Assigned task →
Of the lines below, write out exactly those from the line with "Click the product" through the line with "Where should I", both included, and skip the rest.

Task material →
▬▬▬▬▬▬▬▬▬▬

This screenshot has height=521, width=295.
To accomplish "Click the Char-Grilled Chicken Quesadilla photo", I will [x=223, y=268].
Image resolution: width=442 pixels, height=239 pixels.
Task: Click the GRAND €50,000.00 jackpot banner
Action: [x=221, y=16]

▬▬▬▬▬▬▬▬▬▬

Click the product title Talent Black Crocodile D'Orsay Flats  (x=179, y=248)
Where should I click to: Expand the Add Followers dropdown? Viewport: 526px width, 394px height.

▬▬▬▬▬▬▬▬▬▬

Your response →
Click the product title Talent Black Crocodile D'Orsay Flats  (x=179, y=248)
Where should I click to: Expand the Add Followers dropdown? Viewport: 526px width, 394px height.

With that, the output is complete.